### WHAT NEEDS TO BE DONE
Print the data that follows exactly as it stands, from its first line through the line containing "Task: Click the Muller", and stop there.

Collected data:

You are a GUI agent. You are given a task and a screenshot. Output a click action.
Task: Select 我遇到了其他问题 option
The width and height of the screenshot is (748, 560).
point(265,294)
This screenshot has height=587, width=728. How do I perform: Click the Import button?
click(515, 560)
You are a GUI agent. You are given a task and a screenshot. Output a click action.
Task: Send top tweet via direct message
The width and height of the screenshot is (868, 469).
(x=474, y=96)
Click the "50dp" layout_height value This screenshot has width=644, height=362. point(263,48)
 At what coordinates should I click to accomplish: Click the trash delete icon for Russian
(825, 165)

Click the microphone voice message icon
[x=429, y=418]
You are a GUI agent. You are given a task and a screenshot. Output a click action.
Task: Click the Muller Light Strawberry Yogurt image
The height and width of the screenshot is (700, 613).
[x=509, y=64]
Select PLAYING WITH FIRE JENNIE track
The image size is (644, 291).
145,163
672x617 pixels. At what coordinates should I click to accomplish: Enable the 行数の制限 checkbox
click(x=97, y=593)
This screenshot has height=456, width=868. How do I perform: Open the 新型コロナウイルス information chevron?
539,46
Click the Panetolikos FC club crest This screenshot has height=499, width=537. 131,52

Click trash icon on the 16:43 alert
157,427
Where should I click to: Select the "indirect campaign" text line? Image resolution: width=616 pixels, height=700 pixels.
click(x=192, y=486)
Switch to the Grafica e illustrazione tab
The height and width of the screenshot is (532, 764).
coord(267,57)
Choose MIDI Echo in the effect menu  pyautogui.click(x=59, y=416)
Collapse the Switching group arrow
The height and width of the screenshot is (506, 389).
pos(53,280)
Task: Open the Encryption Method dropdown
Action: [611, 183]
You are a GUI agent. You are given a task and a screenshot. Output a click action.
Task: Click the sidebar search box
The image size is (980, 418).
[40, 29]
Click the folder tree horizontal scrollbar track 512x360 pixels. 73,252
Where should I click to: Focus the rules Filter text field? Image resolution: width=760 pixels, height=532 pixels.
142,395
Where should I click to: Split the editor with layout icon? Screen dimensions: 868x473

### SOLUTION BELOW
You are a GUI agent. You are given a task and a screenshot. Output a click action.
Task: Select 我遇到了其他问题 option
The width and height of the screenshot is (748, 560).
point(265,294)
This screenshot has height=587, width=728. How do I perform: Click the Import button?
click(515, 560)
You are a GUI agent. You are given a task and a screenshot. Output a click action.
Task: Send top tweet via direct message
The width and height of the screenshot is (868, 469).
(x=474, y=96)
Click the "50dp" layout_height value This screenshot has width=644, height=362. point(263,48)
 At what coordinates should I click to accomplish: Click the trash delete icon for Russian
(825, 165)

Click the microphone voice message icon
[x=429, y=418]
You are a GUI agent. You are given a task and a screenshot. Output a click action.
Task: Click the Muller Light Strawberry Yogurt image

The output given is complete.